11. David Leisner: Favorites (2011)
If the “Ciaconna” (or “Chaconne”) that concludes J.S. Bach’s five-movement solo-violin Partita no. 2 in D minor is the “Mount Everest” of violin music (and therefore, in transcription, it is also the Mount Everest of solo classical-guitar music), I nominate, as the “Mount Kilimanjaro” of solo classical guitar music, Benjamin Britten’s Nocturnal after John Dowland.
Britten’s Nocturnal is not so much a set of variations, as an 18-minute reconstruction of a deconstructed “Come, Heavy Sleep,” which is a Renaissance Lute Song by John Dowland.
This being Renaissance music, and also having been written by John Dowland (whose personal motto Semper Dowland Semper Dolens loosely translates to, “If it’s by Dowland, it’s sad”), the subject really is death, rather than sleep.
J.S. Bach’s D-minor Chaconne is a work I consider necessary for Cultural Literacy in Music. Over the course of about 15 minutes, Bach creates 35 different versions of a brief musical pattern that itself manifests internal tension both in rhythm and in tonality.
Chordal statements alternate with single lines or harmonies.

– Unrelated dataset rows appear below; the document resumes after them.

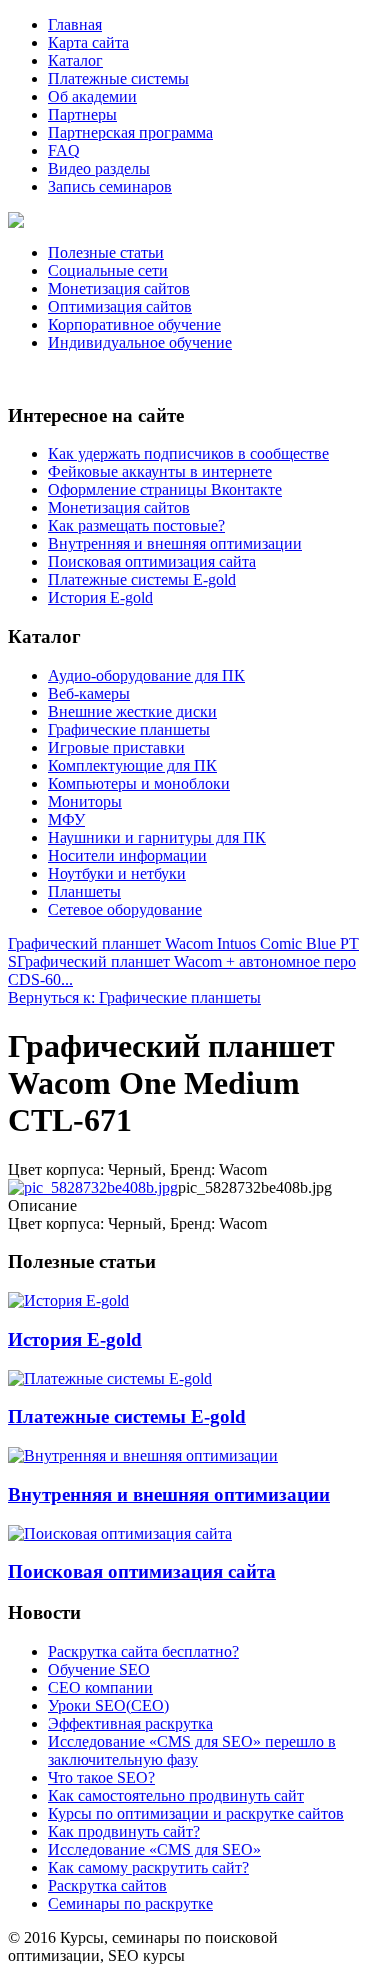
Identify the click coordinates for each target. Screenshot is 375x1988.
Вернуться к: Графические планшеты (134, 997)
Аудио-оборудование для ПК (146, 675)
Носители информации (127, 855)
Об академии (92, 96)
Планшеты (84, 891)
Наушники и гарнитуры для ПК (157, 837)
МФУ (66, 819)
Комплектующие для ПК (132, 765)
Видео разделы (99, 168)
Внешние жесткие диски (132, 711)
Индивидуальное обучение (140, 342)
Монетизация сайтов (119, 288)
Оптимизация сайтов (120, 306)
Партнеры (82, 114)
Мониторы (85, 801)
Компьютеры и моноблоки (139, 783)
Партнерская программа (130, 132)
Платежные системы (118, 78)
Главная (75, 24)
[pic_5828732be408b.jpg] (93, 1187)
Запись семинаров (110, 186)
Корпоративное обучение (134, 324)
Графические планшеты (129, 729)
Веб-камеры (89, 693)
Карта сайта (88, 42)
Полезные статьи (106, 252)
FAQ (64, 150)
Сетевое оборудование (125, 909)
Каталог (75, 60)
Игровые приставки (116, 747)
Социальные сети (108, 270)
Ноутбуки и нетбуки (117, 873)
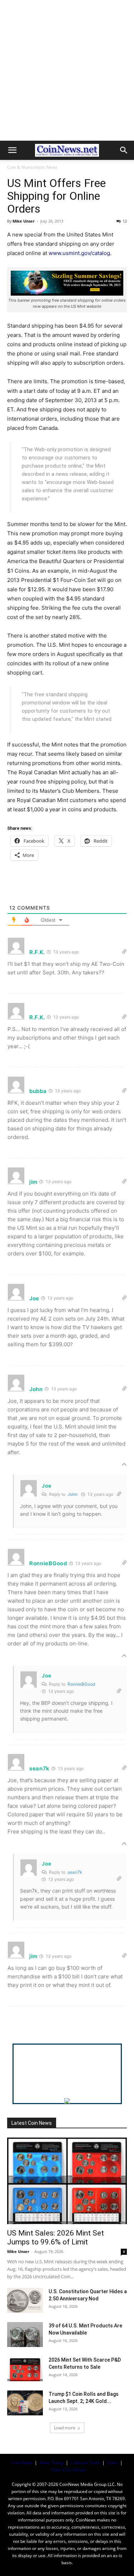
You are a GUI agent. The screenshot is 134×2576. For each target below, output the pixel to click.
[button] (12, 150)
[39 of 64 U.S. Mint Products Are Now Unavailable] (25, 2334)
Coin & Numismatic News (32, 167)
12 (125, 221)
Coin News (22, 2463)
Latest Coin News (31, 2123)
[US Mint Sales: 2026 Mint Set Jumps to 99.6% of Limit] (67, 2181)
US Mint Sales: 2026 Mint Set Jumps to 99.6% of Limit (55, 2237)
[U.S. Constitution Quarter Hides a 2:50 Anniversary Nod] (25, 2300)
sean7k (75, 1872)
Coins (112, 2463)
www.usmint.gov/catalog (79, 253)
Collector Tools (85, 2463)
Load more (64, 2428)
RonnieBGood (81, 1684)
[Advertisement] (67, 70)
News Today (51, 2463)
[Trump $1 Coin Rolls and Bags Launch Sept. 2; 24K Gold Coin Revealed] (25, 2402)
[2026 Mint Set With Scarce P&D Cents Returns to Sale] (25, 2368)
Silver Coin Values (68, 2470)
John (73, 1494)
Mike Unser (24, 221)
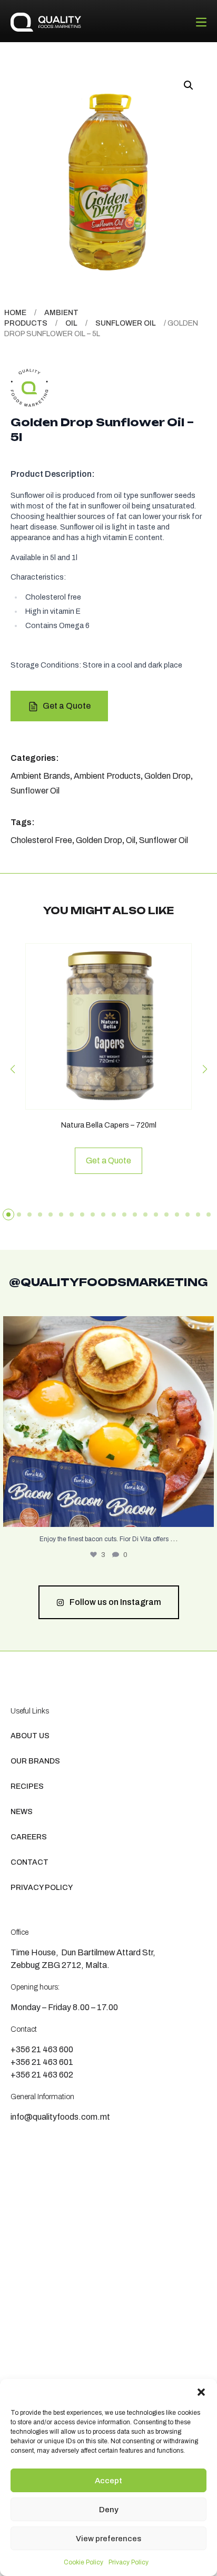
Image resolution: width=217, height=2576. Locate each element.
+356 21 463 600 (42, 2049)
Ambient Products (107, 775)
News (22, 1812)
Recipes (27, 1786)
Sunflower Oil (125, 323)
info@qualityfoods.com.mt (60, 2116)
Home (15, 313)
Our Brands (35, 1761)
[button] (201, 2392)
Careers (29, 1837)
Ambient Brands (40, 775)
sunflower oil (163, 840)
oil (130, 840)
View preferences (108, 2538)
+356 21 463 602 (42, 2074)
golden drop (99, 840)
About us (30, 1736)
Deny (109, 2509)
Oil (71, 323)
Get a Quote (67, 705)
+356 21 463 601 (42, 2062)
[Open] (108, 1421)
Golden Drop (167, 775)
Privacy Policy (128, 2562)
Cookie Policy (83, 2562)
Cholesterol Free (41, 840)
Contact (29, 1862)
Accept (108, 2480)
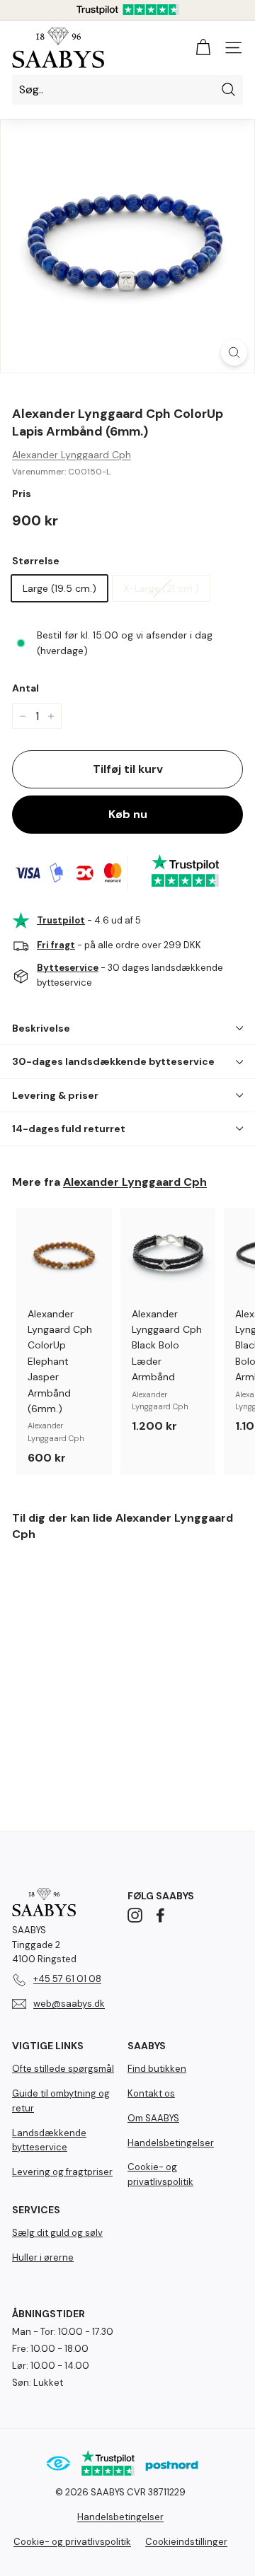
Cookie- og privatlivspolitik (160, 2174)
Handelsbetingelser (171, 2143)
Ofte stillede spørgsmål (63, 2069)
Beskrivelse (41, 1028)
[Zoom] (234, 352)
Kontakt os (151, 2093)
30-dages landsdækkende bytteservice (113, 1061)
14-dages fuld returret (68, 1128)
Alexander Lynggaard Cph (71, 454)
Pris (21, 493)
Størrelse (36, 560)
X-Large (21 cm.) (161, 588)
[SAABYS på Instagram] (135, 1915)
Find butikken (157, 2069)
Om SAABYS (153, 2118)
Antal (25, 688)
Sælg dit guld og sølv (57, 2233)
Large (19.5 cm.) (59, 588)
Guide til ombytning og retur (61, 2100)
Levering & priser (55, 1095)
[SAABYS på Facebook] (160, 1915)
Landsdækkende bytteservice (49, 2140)
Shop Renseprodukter (128, 2524)
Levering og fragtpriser (62, 2172)
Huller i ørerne (43, 2257)
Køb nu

The large architecture is that the piece starts in a minor key, changes to major, and then concludes in the original minor key.

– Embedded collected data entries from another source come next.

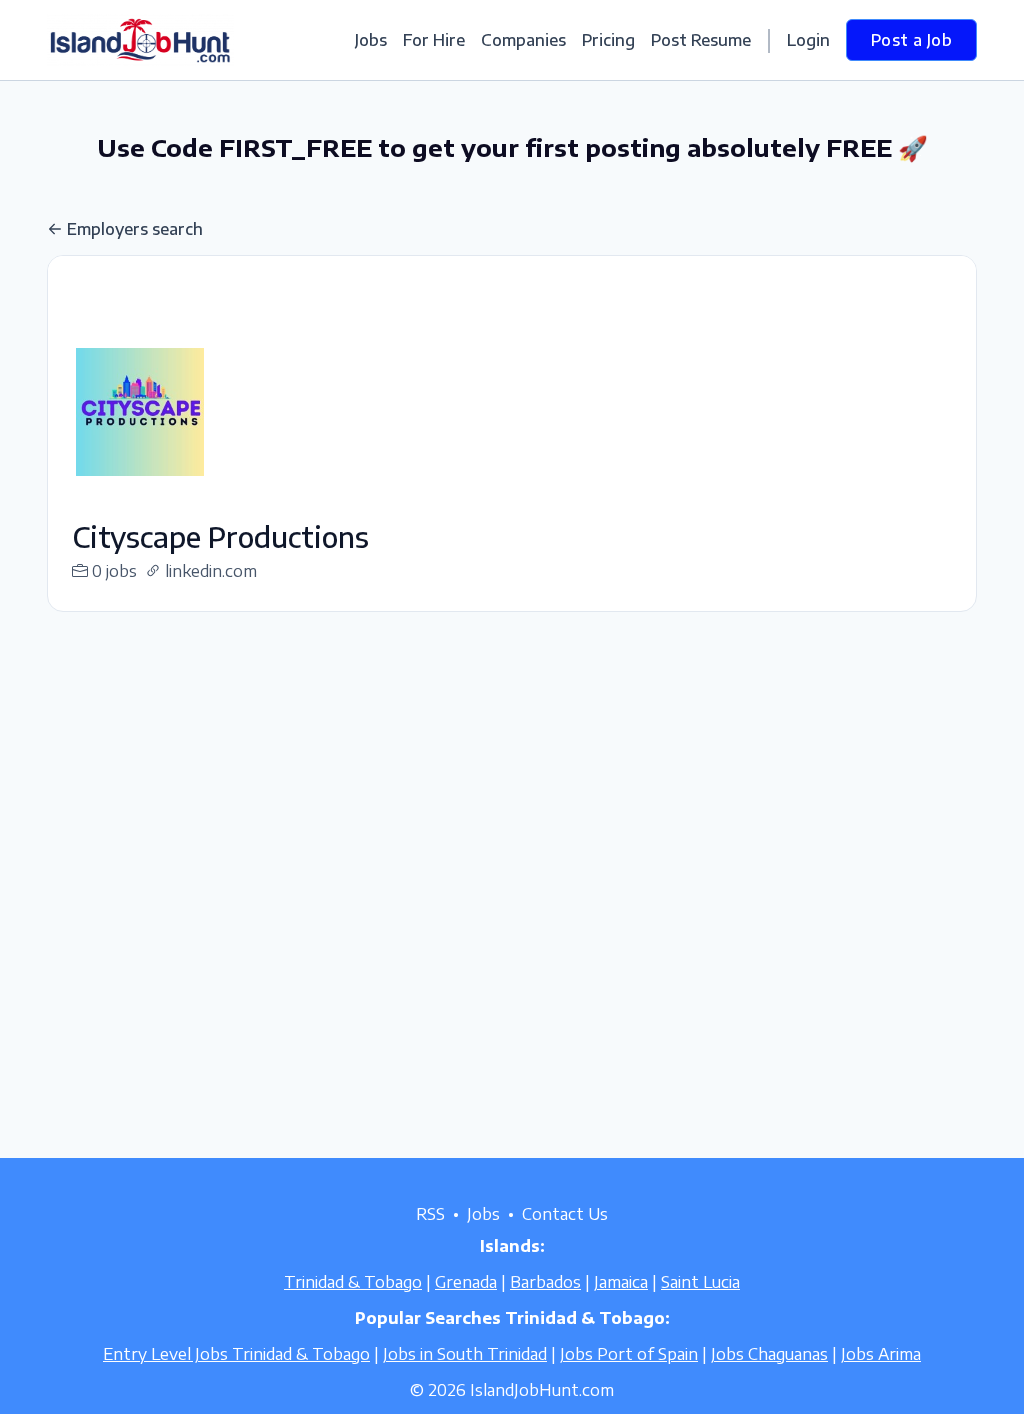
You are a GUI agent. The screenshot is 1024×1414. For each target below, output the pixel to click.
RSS (430, 1214)
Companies (523, 40)
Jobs (371, 40)
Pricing (608, 40)
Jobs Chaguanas (769, 1354)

The Chaconne is so perfectly constructed that when a good performance or a great performance is over, one truly feels that there is nothing more that can be said. (At least in terms of elaborations upon those musical ideas.)
The Chaconne is so technically (as well as conceptually) challenging that many concert pianists play piano transcriptions of the violin Chaconne in their solo recitals.
David Leisner’s performances of these two sprawling masterpieces should not be missed.
12. Gilad Hekselman: Homes (2015)
Of all the guitarists I have heard who are before the public today, Gilad Hekselman is the one who comes closest to the soundworld of Jim Hall.
IMPORTANT! If you have never seem the semi-documentary 1958 film Jazz on a Summer’s Day, please drop whatever you are doing, and dial it up, one way or another.
(I say “semi-documentary” because the director edited some segments out of chronological order, and also shot some additional footage in New York.)
That said, if you tune in to Jazz on a Summer’s Day (about Newport, Rhode Island’s famous Jazz Festival), you get to see an impossibly young Jim Hall; and that is often what is in my mind when I listen to Gilad Hekselman.
And here’s a list of “So nears, yet so fars.”
I also considered albums from these guitarists:
Chet Atkins, Jeff Beck, Mike Bloomfield, Julian Bream, Roy Buchanan, Robert Cray, Bert Jansch, Eric Johnson, Barney Kessel, Dave Mason, Wes Montgomery, Christopher Parkening, John Renbourn, Andres Segovia, John Williams, and Frank Zappa.